By Dr. Michael Green
There are big changes afoot in the way in which the UK generates its power. This green energy revolution is serving up big opportunities as the country switches to flexible power generation. Two companies that look well set to strongly benefit from the decarbonisation of the UK’s economy are Mast Energy Developments and Corcel.
The financial press and investors have become somewhat excited by the Mast Energy Developments (LON:MAST) which listed today and has continued to trade at a premium. I don’t want to spoil their thunder but Corcel got there first. Ahead today’s IPO, MAST has raised in excess of £5 million (more than the market cap of Corcel) to fund its expansion in the sustainable energy sector.
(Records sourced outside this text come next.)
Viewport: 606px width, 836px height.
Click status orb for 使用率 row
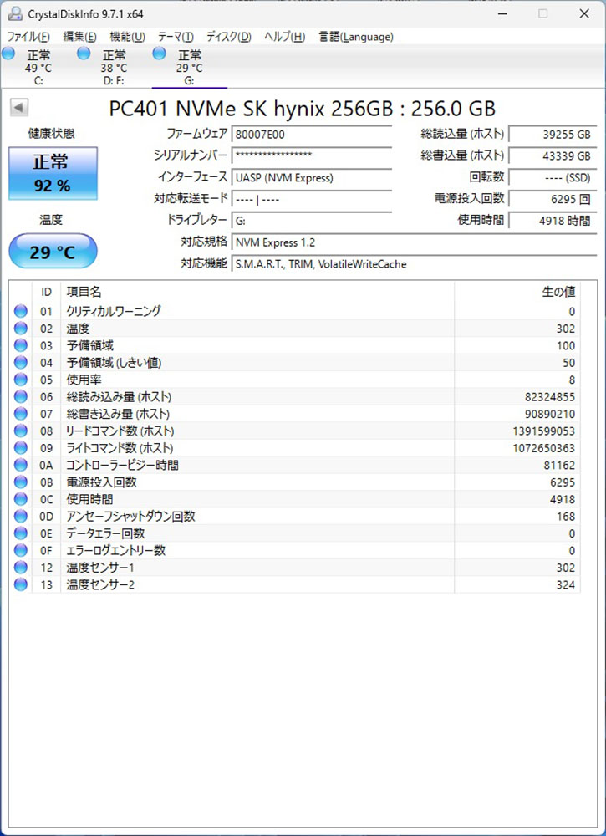21,380

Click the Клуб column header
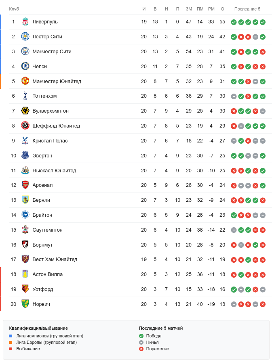pos(14,9)
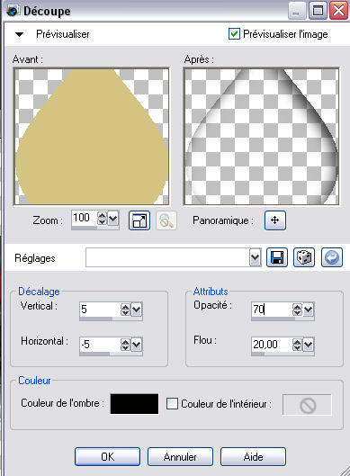The height and width of the screenshot is (476, 350).
Task: Click the fit to window zoom icon
Action: [x=139, y=220]
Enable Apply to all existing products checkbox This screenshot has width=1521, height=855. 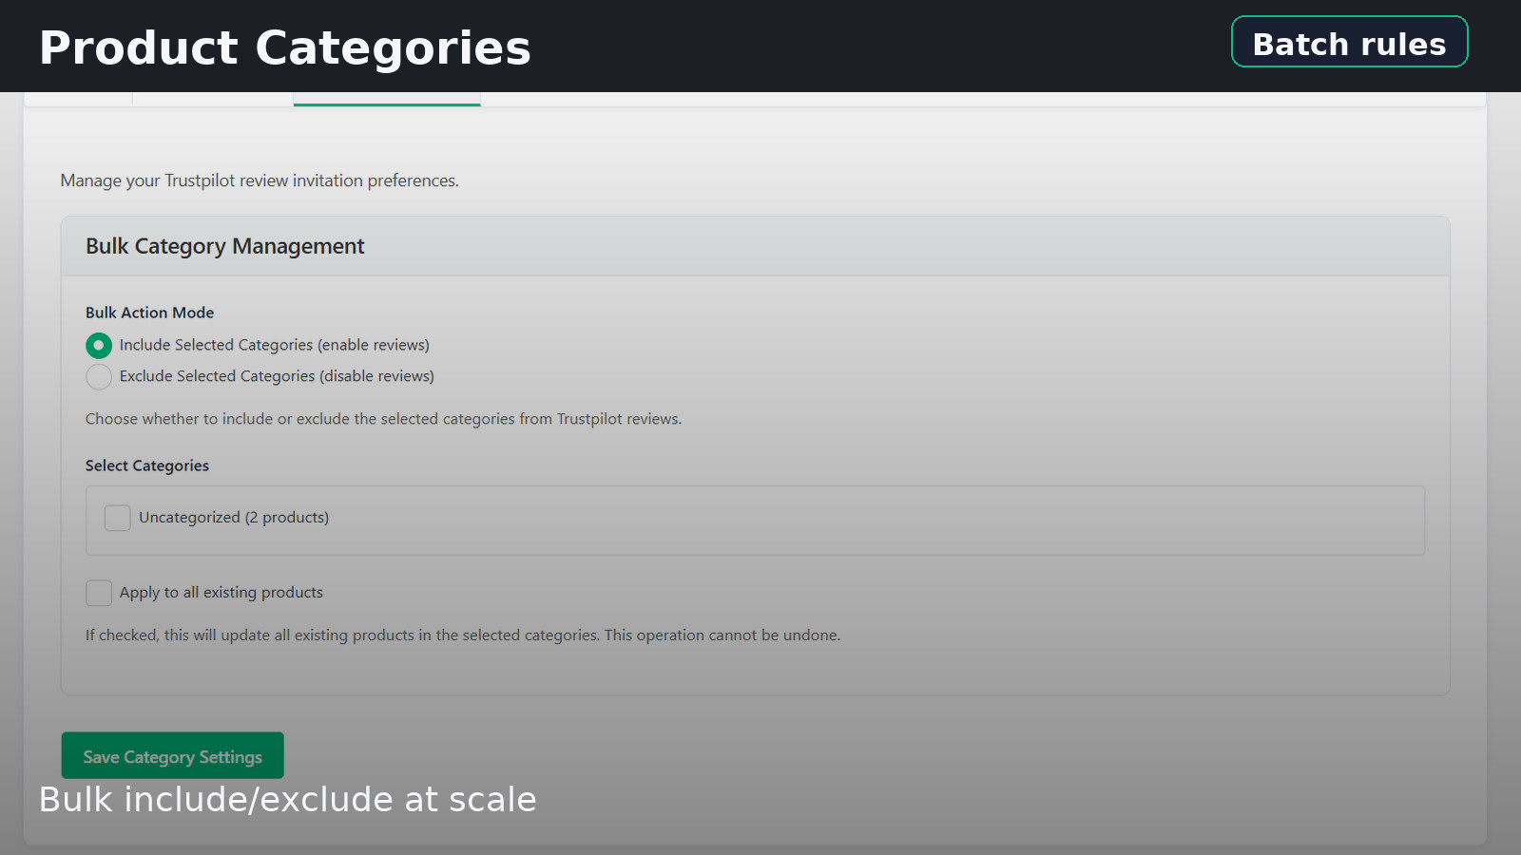click(99, 593)
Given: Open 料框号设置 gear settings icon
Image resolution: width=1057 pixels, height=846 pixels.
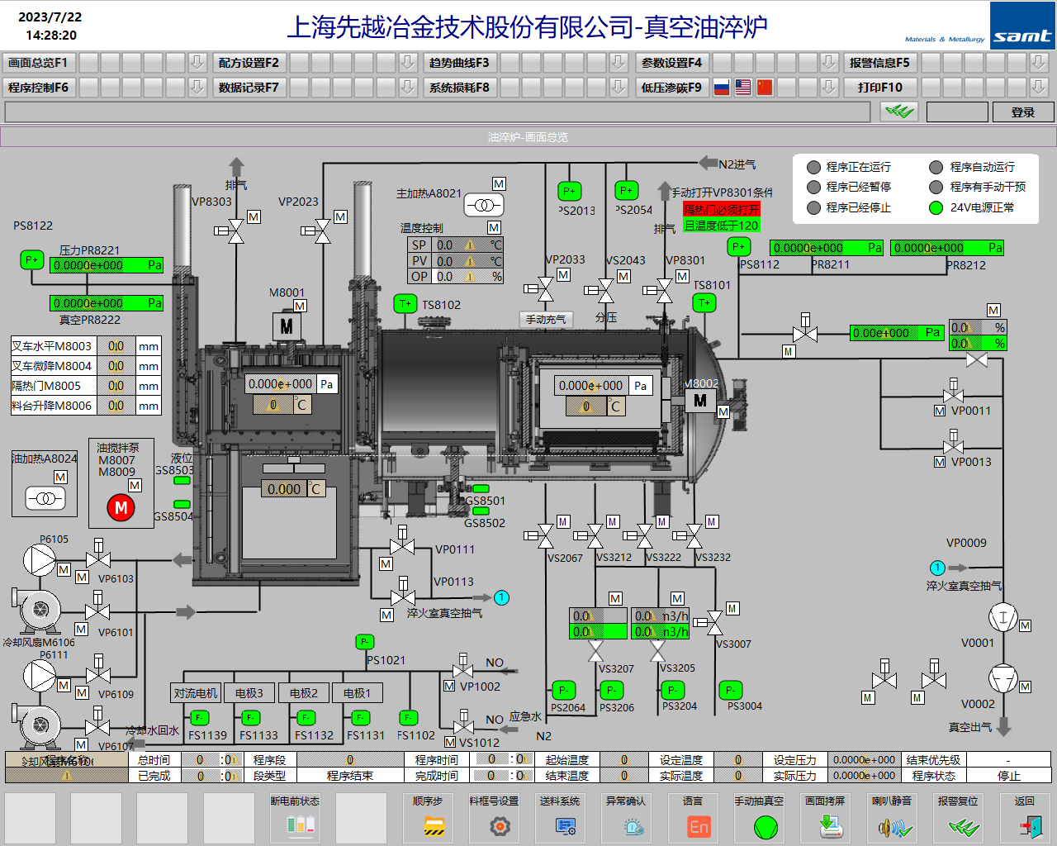Looking at the screenshot, I should [500, 825].
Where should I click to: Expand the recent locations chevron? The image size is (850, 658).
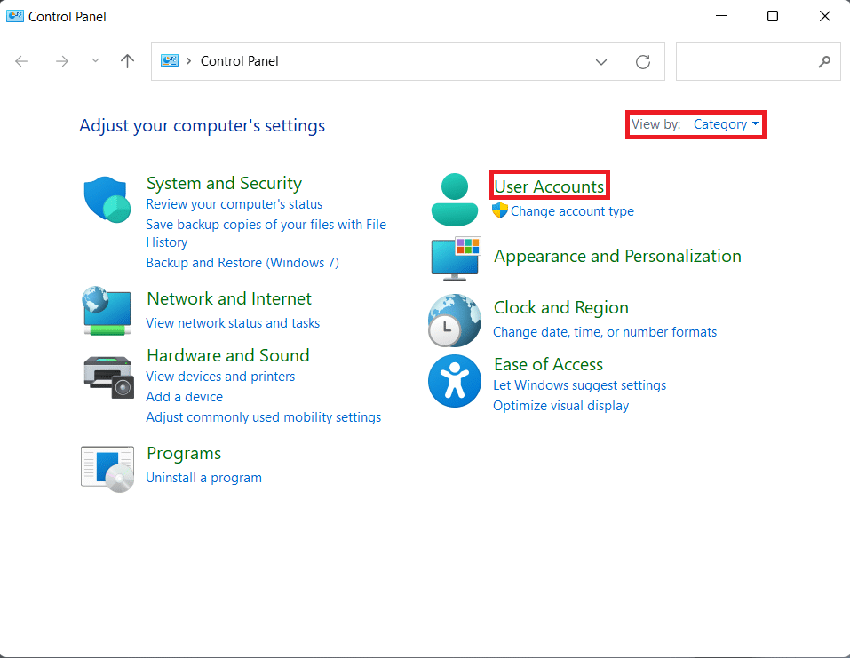(x=96, y=61)

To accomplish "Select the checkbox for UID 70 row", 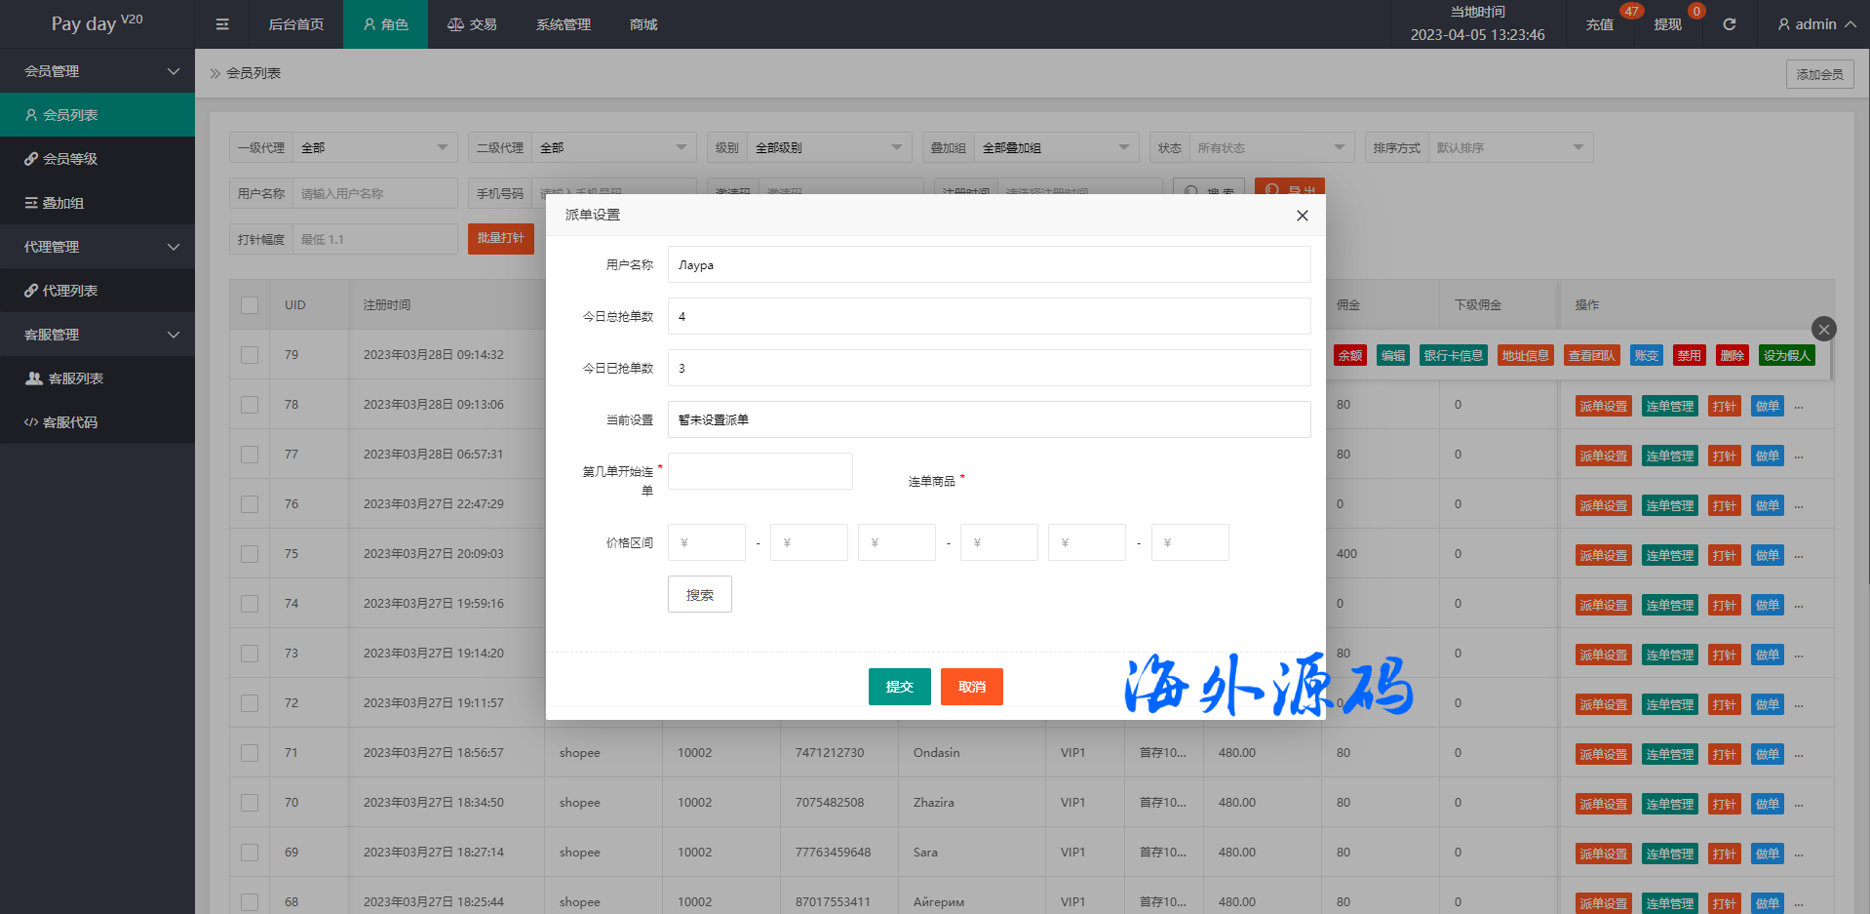I will (250, 803).
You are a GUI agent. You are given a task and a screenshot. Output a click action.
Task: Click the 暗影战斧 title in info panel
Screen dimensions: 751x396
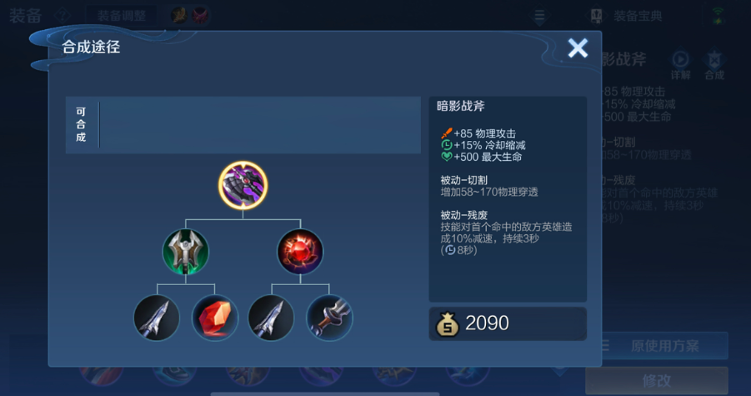point(460,107)
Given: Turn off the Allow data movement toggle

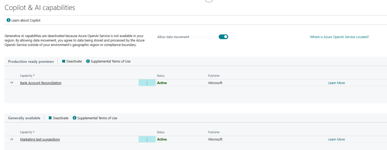Looking at the screenshot, I should click(x=223, y=37).
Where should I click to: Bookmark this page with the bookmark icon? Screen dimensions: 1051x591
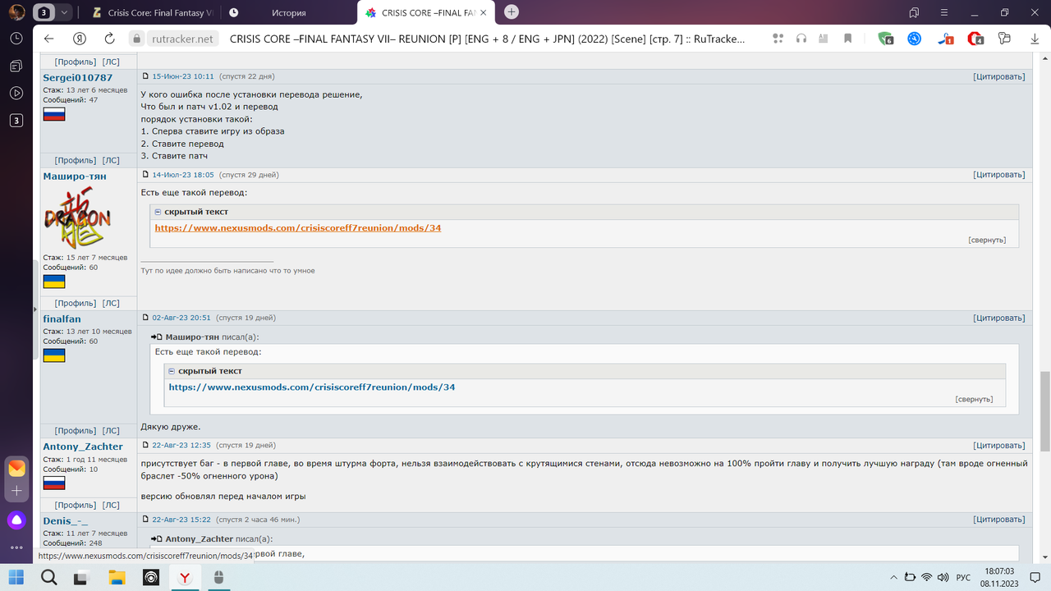click(847, 39)
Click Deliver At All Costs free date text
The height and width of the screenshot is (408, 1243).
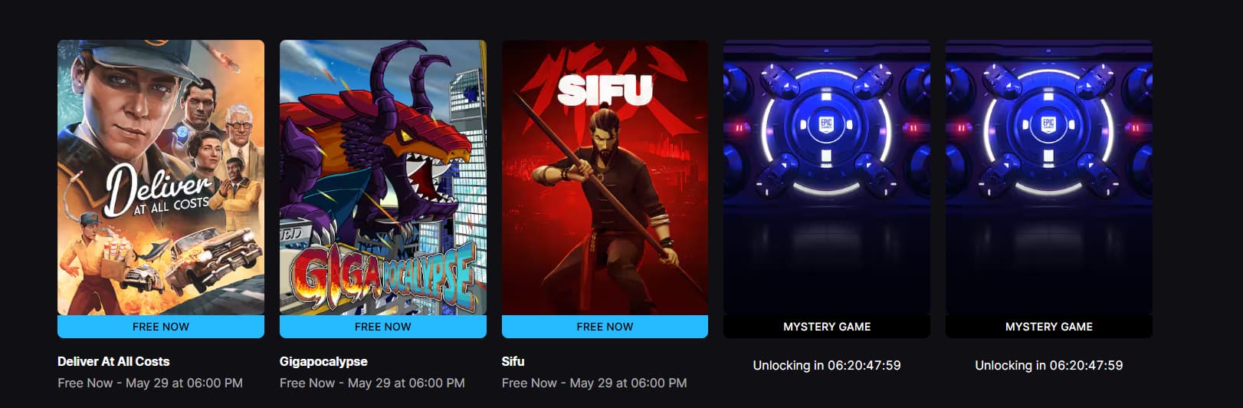(x=150, y=383)
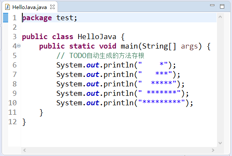232x156 pixels.
Task: Collapse the main method fold marker
Action: [19, 46]
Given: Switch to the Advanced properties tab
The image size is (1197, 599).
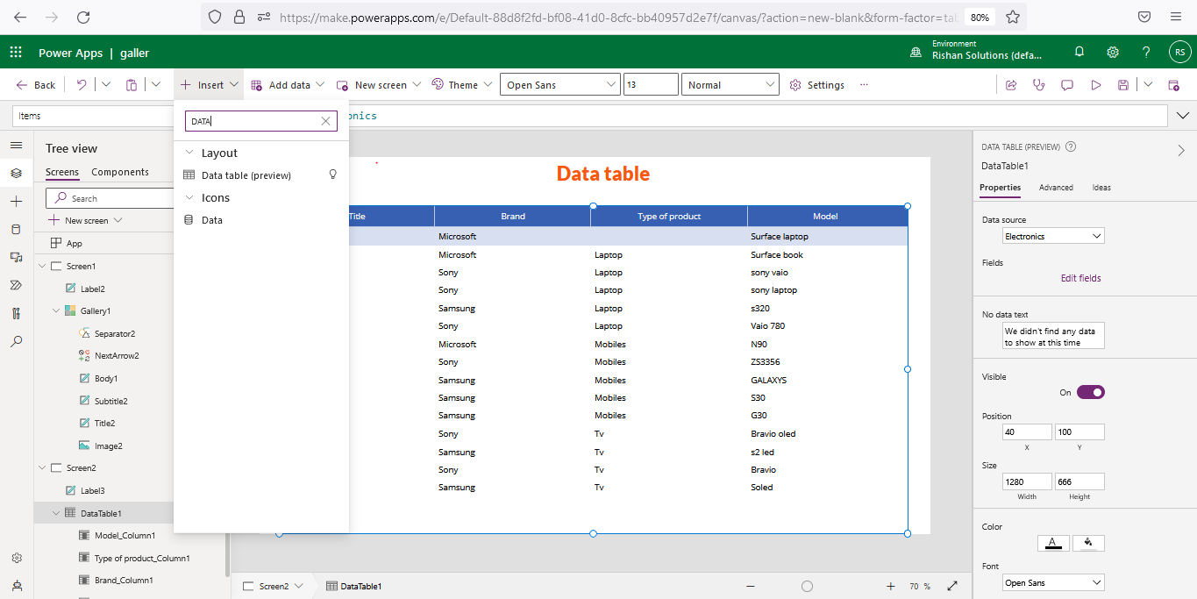Looking at the screenshot, I should pyautogui.click(x=1056, y=188).
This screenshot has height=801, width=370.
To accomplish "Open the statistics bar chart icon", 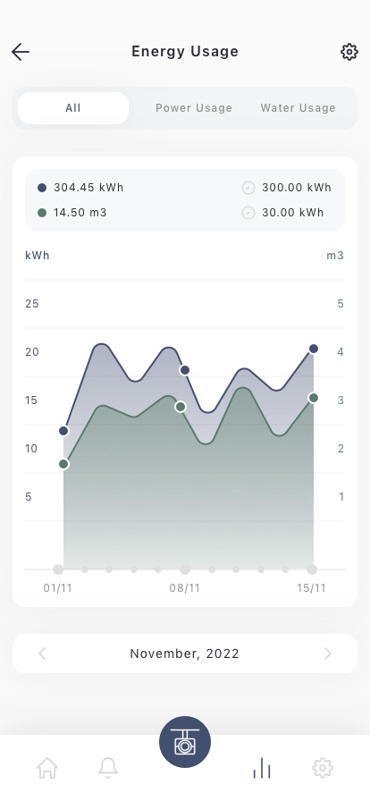I will 262,768.
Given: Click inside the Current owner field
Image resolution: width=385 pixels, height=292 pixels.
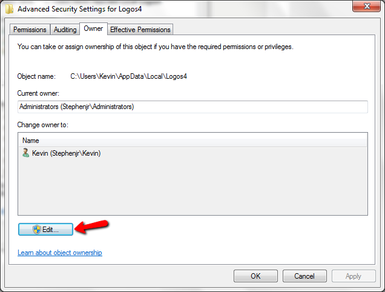Looking at the screenshot, I should click(193, 107).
MAST is involved in what is called Reserve Power demand in the UK, which refers to the use of low carbon sustainable gas to provide power to help meet the UK’s electricity needs during periods of high demand.
MAST used to be called Sloane Energy and is a subsidiary of Kibo Energy. Kibo is essentoally spinning out MAST and retaining a 55.42% interest. MAST’s initial market capitalisation on listing will be £23 million. The company is planning to develop a series of Reserve Power plants across the UK to generate electricity from clean natural gas which is then feed into the grid. These sorts of plants are critical for the renewable energy market, which needs back-up sources of energy because renewable supply sources like wind and solar can be intermittent.
MAST has a portfolio of small-scale power generation assets. On listing, the company plans to develop at scale and pace, rather than a project-by-project basis, and plans to advance rapidly towards significant revenue generation. Currently, it seems that MAST has c.9 MW immediate production capacity and c.20 MW in production capacity within the first six months from listing. In addition, MAST also has another c.20 MW in production capacity over the next six months, plus, various other shovel ready sites have already been identified in the UK.
The dramatic shift from fossil fuel plants to a lower carbon generation model is creating huge opportunities for the supply of continuous uninterrupted supply of base load electricity which both MAST and Corcel are addressing. Given the arrival of a comparable stock on the market with MAST’s IPO, it is well worth looking at how Corcel compares and revisiting our target price for this stock.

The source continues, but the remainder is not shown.